**Exercise**
At the line with "You are a computer-use", start repeating the data, and continue line by line through the final line, exactly.

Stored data
= = = =

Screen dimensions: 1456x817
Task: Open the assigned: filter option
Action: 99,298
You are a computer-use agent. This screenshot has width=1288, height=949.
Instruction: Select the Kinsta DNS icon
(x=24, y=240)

= = = =

**Result**
You are a computer-use agent. This screenshot has width=1288, height=949.
Instruction: Select the Kinsta DNS icon
(x=24, y=240)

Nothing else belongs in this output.